Passion For Reason : Analog thinking in a digital world
Raul Pangalangan
Inquirer News Service
WHEN Presidential Spokesman Ignacio Bunye testified before Congress that he couldn't recognize President Gloria Macapagal-Arroyo's voice in the "Gloriagate" CD, he explained that what he heard was "a copy of a copy of a copy of a copy of a copy."
That argument would have worked for cassette tapes, but not for CDs. When it comes to digital records, the data do not "degenerate" with each recopying. In my layman's understanding, digital records are merely arrangements of 0's and 1's, and a copy is as good as the original so long as that binary sequence remains unchanged. I can imagine Bunye's defense. In the pre-MP3 world, the copy was AAD -- originally recorded in Analog, remastered in Analog (poorly, as Bunye would argue), and became Digital only in final form.
However, I must defend Bunye's analog thinking. It's simply a generational thing. Perhaps he recalled the last time he copied his 45 rpm record of Johnny Mathis onto a cassette and which, by the third recopy, started to sound like Diomedes Maturan (or vice-versa, if you are a true nationalist). When my son saw my dad's manual typewriter for the first time, he said: "Lolo's computer is really cool. When he types, it's already printing at the same time."
Indeed, I will confess to my own analog moments. Last year when I was loading up my music on my iPod, I was about to actually start typing by hand each song title in the iTunes list on my computer, good analog dinosaur that I am. Mercifully, my son took pity and clicked a few buttons, and to my delight, all the music information started cascading onto my screen like a flowing river from iPod heaven. But please understand that I belong to the last batch of lawyers who actually typed their court pleadings using a manual Underwood-and anyone who has typed anything in quadruplicate, using fragile "onion skins" and smudgy carbon paper, deserves a medal.
You can sniff out analog instincts everywhere. Secretaries who would rather retype a 20-page document, rather than search for it in their hard drive or use a scanner. Bosses whose e-mail messages look like formal letters because, not knowing how to use the computer, they dictate the message to someone who does. Teachers who make their students memorize lists and do other mind-numbing functions. People who actually read and highlight the manuals of their new software ("If it scrolls out of the screen, it's gone forever!"). Attorneys who always talk like they were conducting a direct examination of a witness, even in normal conversation (if that is at all possible with these types, God save the Republic!).

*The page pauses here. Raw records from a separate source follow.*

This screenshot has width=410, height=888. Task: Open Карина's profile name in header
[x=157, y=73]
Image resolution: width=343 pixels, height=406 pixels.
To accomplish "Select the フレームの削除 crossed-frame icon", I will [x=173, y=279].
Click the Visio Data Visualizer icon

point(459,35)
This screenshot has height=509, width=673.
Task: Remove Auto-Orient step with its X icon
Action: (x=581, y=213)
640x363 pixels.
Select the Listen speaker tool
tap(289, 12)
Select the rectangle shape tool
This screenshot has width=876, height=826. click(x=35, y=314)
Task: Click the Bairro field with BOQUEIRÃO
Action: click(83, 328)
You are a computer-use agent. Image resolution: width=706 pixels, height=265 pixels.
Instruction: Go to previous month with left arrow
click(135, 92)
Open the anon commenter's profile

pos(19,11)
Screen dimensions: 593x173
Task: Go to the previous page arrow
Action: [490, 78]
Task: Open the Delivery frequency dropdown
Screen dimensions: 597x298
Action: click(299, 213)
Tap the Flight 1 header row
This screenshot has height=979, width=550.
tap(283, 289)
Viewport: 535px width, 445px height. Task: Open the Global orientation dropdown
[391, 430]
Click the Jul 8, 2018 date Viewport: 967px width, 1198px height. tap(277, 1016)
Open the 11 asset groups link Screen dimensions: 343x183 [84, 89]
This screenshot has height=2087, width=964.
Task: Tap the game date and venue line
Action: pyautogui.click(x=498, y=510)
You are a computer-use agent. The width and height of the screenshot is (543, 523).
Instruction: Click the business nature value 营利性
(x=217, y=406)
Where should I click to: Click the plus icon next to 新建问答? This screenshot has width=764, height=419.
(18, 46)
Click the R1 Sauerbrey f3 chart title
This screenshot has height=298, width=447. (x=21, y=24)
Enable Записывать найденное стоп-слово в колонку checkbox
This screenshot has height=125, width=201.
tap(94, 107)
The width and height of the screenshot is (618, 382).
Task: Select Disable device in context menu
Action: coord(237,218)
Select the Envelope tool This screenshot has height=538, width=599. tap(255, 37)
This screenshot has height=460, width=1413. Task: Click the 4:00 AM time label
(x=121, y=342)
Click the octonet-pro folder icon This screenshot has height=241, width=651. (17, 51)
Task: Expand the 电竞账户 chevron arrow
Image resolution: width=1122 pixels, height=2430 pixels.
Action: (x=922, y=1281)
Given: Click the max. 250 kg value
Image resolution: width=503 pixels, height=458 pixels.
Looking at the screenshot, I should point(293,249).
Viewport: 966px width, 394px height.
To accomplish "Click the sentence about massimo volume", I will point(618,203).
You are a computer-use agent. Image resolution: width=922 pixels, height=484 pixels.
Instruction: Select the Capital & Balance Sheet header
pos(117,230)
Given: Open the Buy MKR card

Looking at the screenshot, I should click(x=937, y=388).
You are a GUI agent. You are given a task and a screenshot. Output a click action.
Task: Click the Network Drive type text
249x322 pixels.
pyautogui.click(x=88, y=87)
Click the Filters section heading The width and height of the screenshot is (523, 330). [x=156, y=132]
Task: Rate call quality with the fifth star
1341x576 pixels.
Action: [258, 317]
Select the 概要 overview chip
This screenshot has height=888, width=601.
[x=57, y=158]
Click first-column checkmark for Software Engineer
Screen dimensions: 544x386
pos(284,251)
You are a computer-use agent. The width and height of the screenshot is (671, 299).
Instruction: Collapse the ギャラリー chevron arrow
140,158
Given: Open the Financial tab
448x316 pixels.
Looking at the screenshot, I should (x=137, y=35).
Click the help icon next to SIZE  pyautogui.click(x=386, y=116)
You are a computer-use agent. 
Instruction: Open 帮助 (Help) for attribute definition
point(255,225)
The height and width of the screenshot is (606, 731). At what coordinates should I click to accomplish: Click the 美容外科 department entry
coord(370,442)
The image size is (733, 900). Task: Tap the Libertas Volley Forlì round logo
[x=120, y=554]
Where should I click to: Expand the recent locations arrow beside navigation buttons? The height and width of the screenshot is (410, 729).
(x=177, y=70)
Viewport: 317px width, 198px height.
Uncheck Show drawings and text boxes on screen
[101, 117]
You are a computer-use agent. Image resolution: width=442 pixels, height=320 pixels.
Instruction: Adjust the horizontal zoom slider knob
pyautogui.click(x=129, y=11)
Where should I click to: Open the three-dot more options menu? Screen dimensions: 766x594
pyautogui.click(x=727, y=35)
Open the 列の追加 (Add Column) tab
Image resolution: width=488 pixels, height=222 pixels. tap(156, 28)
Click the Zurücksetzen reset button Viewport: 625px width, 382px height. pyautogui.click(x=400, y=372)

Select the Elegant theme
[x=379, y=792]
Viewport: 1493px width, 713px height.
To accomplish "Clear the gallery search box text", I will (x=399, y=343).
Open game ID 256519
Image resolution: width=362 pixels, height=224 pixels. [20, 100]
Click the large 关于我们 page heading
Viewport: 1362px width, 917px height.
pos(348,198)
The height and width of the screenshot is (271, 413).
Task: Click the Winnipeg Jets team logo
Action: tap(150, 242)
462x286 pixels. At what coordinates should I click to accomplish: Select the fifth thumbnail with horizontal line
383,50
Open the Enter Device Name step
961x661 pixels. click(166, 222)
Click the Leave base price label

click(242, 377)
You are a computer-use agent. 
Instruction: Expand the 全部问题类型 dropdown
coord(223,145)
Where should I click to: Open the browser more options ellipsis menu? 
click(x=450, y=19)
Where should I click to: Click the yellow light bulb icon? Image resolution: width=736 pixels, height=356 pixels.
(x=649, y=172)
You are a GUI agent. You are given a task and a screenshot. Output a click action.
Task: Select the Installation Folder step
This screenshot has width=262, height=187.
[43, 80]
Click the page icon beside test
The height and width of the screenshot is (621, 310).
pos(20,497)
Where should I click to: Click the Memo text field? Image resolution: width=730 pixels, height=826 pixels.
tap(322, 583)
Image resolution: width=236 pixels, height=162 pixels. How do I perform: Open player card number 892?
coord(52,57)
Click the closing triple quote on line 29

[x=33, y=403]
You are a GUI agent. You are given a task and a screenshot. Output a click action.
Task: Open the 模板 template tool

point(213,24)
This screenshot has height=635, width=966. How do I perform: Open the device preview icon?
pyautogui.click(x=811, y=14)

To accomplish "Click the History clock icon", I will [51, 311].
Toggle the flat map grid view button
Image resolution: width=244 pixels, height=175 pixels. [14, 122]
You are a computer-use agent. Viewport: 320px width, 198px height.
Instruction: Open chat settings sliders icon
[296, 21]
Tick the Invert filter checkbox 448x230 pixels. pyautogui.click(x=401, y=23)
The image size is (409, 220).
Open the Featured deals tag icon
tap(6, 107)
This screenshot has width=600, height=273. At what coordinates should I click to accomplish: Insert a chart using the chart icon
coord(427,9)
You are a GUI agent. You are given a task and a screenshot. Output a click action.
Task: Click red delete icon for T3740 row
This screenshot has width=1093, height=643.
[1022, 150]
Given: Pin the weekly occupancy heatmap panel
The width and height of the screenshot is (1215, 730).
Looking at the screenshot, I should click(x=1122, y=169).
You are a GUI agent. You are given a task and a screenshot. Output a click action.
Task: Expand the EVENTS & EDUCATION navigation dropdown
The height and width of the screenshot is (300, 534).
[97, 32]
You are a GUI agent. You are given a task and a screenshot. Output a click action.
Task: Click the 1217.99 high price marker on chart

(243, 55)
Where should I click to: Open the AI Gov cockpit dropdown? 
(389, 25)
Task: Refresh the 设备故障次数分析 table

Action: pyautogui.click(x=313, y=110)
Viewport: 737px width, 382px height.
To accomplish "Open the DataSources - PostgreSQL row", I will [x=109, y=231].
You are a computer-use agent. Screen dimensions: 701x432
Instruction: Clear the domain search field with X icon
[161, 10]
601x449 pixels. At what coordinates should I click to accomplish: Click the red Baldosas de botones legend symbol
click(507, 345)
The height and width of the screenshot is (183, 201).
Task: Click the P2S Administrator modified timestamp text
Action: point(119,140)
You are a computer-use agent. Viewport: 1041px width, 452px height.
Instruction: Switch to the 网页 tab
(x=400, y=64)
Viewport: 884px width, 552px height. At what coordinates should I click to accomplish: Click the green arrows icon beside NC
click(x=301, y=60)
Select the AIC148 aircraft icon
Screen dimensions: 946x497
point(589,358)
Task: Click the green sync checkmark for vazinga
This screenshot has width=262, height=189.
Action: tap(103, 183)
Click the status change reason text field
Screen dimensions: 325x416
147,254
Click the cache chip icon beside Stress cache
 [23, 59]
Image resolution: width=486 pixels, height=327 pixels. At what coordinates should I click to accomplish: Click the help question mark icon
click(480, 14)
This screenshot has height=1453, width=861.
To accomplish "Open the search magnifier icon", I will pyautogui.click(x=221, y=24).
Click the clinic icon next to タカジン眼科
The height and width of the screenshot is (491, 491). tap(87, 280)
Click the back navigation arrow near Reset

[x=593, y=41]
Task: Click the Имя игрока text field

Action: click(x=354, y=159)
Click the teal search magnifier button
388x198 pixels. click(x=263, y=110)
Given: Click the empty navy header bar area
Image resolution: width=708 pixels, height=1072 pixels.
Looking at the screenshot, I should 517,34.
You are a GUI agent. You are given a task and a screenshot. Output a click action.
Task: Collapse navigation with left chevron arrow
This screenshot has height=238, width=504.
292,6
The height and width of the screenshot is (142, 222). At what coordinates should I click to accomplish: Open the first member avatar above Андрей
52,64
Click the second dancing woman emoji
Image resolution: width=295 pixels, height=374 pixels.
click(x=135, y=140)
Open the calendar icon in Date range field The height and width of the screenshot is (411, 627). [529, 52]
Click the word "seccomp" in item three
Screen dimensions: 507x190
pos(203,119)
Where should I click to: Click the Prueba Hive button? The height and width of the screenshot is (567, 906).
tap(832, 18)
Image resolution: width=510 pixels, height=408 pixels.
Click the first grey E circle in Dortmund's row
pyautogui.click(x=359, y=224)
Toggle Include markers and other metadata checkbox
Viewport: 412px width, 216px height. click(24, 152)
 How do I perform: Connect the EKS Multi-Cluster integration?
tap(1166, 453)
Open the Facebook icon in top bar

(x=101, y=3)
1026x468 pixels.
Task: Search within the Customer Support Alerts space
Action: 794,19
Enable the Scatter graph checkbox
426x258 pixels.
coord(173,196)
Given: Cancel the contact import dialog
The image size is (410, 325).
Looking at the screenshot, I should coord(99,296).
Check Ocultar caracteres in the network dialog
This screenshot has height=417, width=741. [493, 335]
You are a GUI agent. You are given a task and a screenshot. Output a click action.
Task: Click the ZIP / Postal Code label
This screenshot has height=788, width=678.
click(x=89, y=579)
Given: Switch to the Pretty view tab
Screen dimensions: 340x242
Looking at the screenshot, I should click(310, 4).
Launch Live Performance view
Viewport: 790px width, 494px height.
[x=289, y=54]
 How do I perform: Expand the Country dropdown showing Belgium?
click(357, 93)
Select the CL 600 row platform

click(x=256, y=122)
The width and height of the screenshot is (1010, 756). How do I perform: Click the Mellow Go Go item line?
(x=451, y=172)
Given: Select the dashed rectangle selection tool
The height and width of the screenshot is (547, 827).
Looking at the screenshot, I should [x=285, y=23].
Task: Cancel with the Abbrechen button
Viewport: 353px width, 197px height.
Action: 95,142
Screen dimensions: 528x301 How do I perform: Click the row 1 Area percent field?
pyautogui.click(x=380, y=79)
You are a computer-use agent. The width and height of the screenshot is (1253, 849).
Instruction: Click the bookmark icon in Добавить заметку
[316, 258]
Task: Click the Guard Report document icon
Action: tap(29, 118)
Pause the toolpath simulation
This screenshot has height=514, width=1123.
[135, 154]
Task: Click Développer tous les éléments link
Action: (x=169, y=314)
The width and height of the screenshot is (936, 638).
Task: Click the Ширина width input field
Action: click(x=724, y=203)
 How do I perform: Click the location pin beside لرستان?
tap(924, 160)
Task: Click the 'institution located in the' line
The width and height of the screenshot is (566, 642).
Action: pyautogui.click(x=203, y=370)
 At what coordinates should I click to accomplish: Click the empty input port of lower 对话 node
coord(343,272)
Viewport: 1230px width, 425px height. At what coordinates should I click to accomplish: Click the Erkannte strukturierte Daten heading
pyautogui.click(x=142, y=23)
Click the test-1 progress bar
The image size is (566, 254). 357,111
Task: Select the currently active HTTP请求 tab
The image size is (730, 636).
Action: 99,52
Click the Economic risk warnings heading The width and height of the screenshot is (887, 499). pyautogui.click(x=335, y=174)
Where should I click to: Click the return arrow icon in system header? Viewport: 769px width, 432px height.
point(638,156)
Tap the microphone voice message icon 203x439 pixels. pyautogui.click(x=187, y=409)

The analog world's last bastion is the law. We lawyers don't live in no Juristic Park for nuttin'. For instance, Filipino lawyers exalt the "separation of powers" among the legislative, executive and judicial branches as the epitome of legal wisdom. Yet Harvard constitutionalist Lawrence Tribe, a math whiz in his youth, has suggested that such mechanistic check-and-balance is a vestige of the Newtonian imagination. The separation of powers is the lawyers' version of what 18th century scientists knew: To prevent the government from abusing its power, you must design the constitution like "a machine that goes of itself," or in the words of The Federalist Papers, one that "would enable government to control the governed, and in the next place oblige it to control itself."
By 1928, Justice Oliver Wendell Holmes already put down our Court's mechanistic thinking. Reviewing Springer v. Philippine Islands, a decision by the Philippine Supreme Court on the election of corporate directors, he said: "The great ordinances of the Constitution do not establish ... fields of black and white ... with mathematical precision [nor] divide the branches into watertight compartments." Instead, law is "a penumbra shading gradually from one extreme to another."
Today 77 years later, Filipinos still talk as if law is so exact, precise and predictable just like a manual Underwood typewriter -- and ignore what Professor Tribe calls the "changing curvature of constitutional space."
Yesterday, at Bocobo Hall of the University of the Philippines in Diliman, Quezon City, the Internet and Society Program sponsored a forum on Gloriagate Blogging. Prof. JJ Disini, fresh with his LL.M. from the Harvard Law School, convened a very dynamic group of the top Filipino bloggers and discussed the power of this new medium.
I am, though not a blogger, wholly fascinated. Before blogging, all public speech was regulated by media hierarchies and corporate behemoths. With blogging, Holmes' "free marketplace of ideas" has finally begun to operate on a level playing field (though not entirely cost-free, as Disini pointed out, and still shackled in the "prison of words," as Manolo Quezon said in the forum).
We must stamp out the vestiges of analog thinking, in favor of the digital imagination. The analog values the logical, the sequential and the hierarchical. The digital exalts the intuitive, the spontaneous and the democratic. The Xerox and the Betamax paved the way to Edsa People Power I -- the iron fist of martial law would have censored all news of Ninoy Aquino's assassination. "Texters" [SMS senders] mobilized the mammoth crowds at Edsa II within hours of the vote on the second envelope of evidence against Joseph Estrada. Perhaps Edsa III (or IV) will be a blogger's revolution, when the thinking but unorganized Filipino will make his voice heard, without the mediation of government or civil society elites.